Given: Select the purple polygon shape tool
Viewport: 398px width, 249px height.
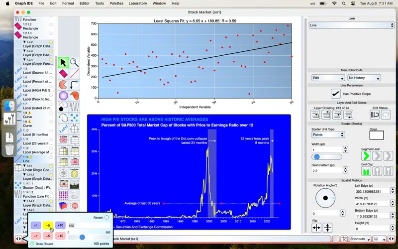Looking at the screenshot, I should point(63,96).

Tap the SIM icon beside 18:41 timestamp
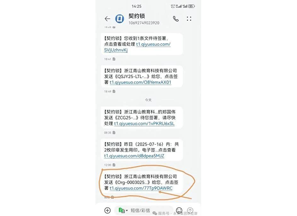point(114,59)
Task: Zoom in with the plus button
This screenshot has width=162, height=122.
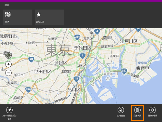Action: click(8, 64)
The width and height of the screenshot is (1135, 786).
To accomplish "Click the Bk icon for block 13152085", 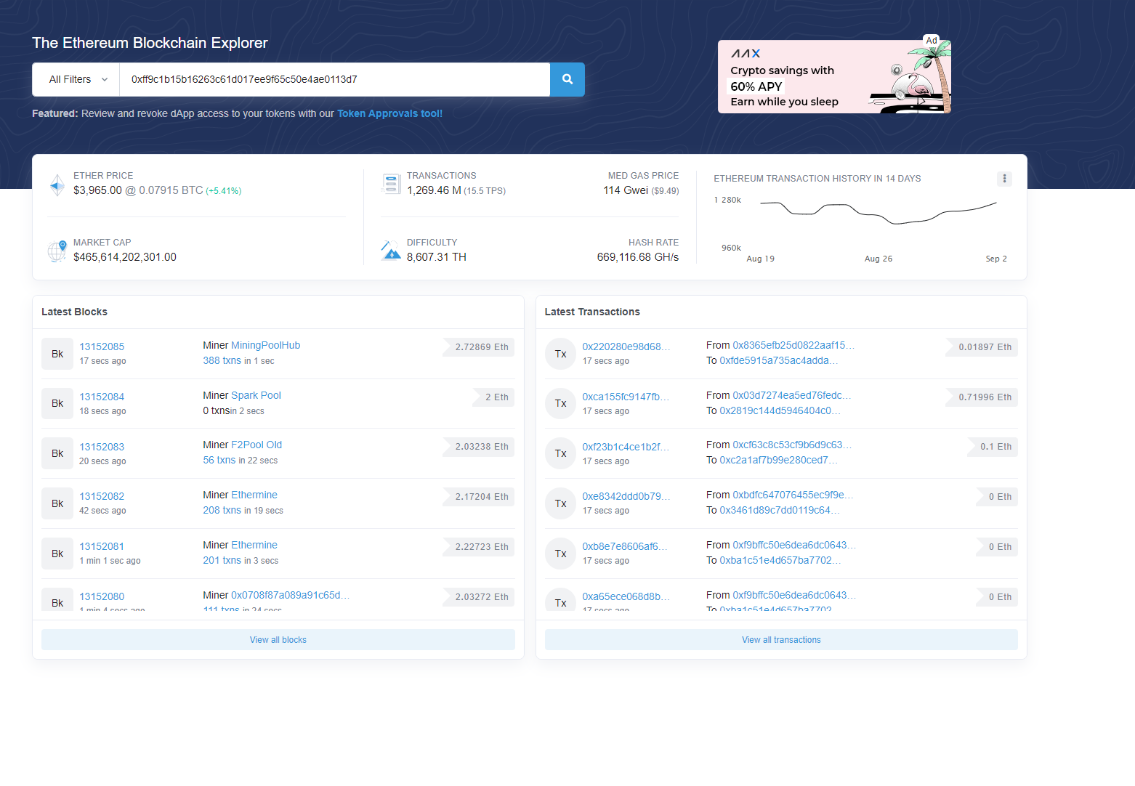I will click(57, 354).
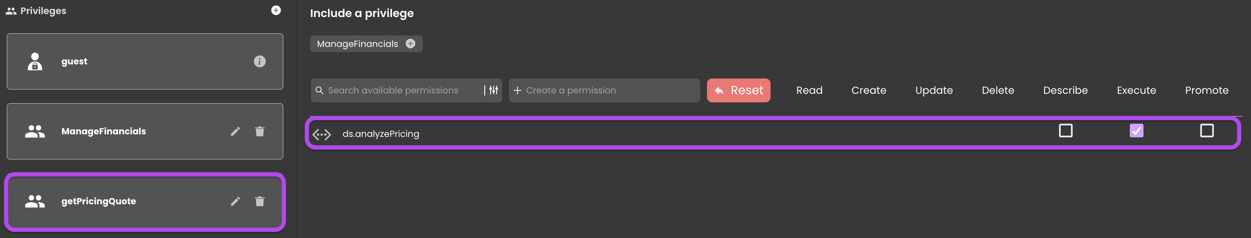The height and width of the screenshot is (238, 1251).
Task: Add a new privilege with plus icon
Action: [276, 10]
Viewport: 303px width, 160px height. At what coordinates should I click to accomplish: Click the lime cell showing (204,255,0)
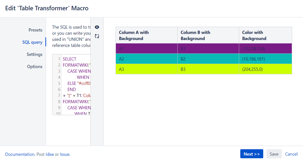coord(252,69)
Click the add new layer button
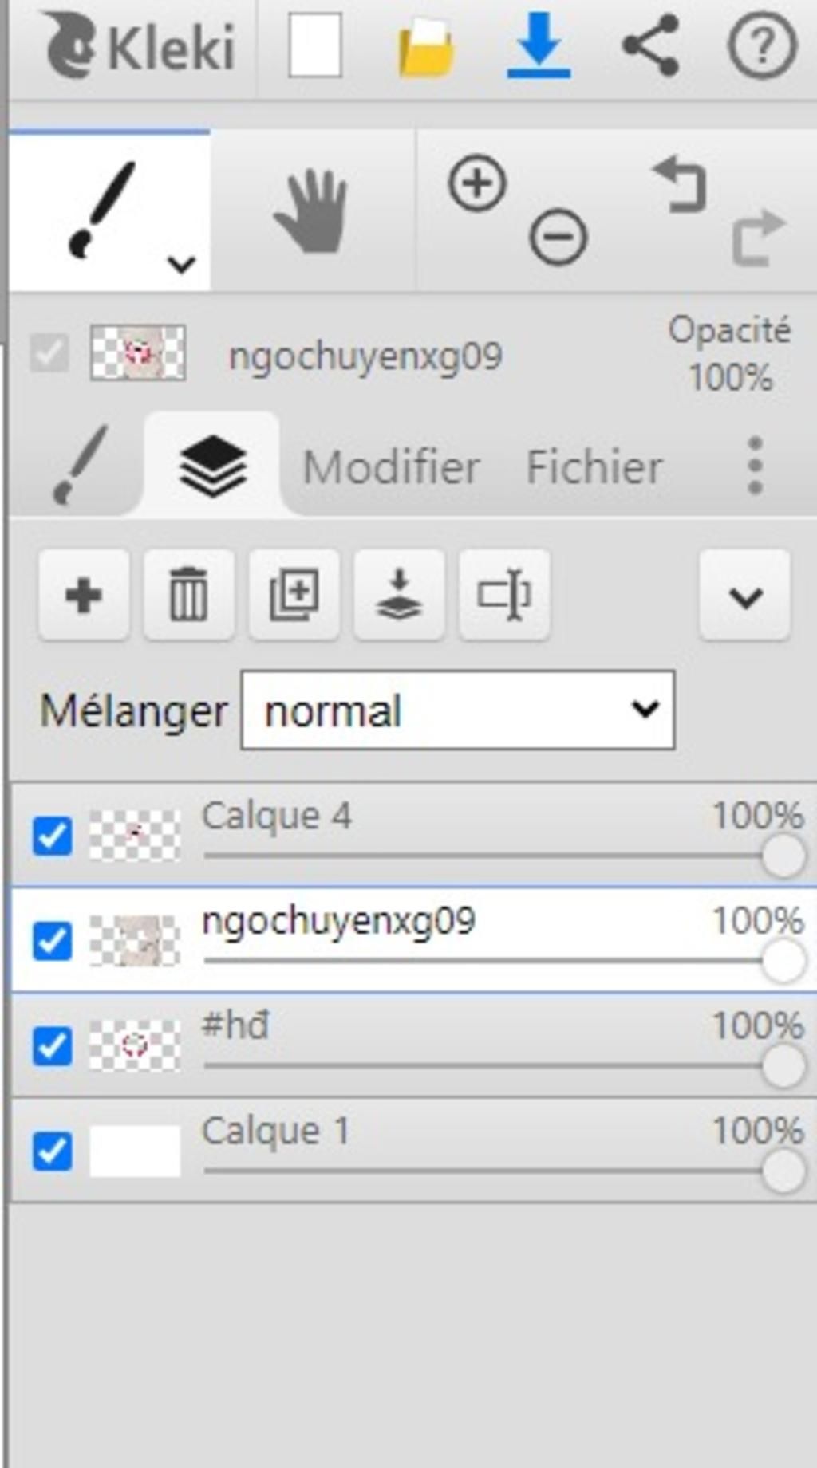The height and width of the screenshot is (1468, 817). (84, 595)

▶ [The exercise]: Copy the material word for word, beginning at its first line and stopping after the line that contains "Action: click(8, 64)". Leave out the pictures.

▶ [The completed task]:
Given: Select the purple polygon shape tool
Viewport: 398px width, 249px height.
Looking at the screenshot, I should point(63,96).

Tap the SIM icon beside 18:41 timestamp
point(114,59)
Task: Zoom in with the plus button
This screenshot has width=162, height=122.
Action: click(8, 64)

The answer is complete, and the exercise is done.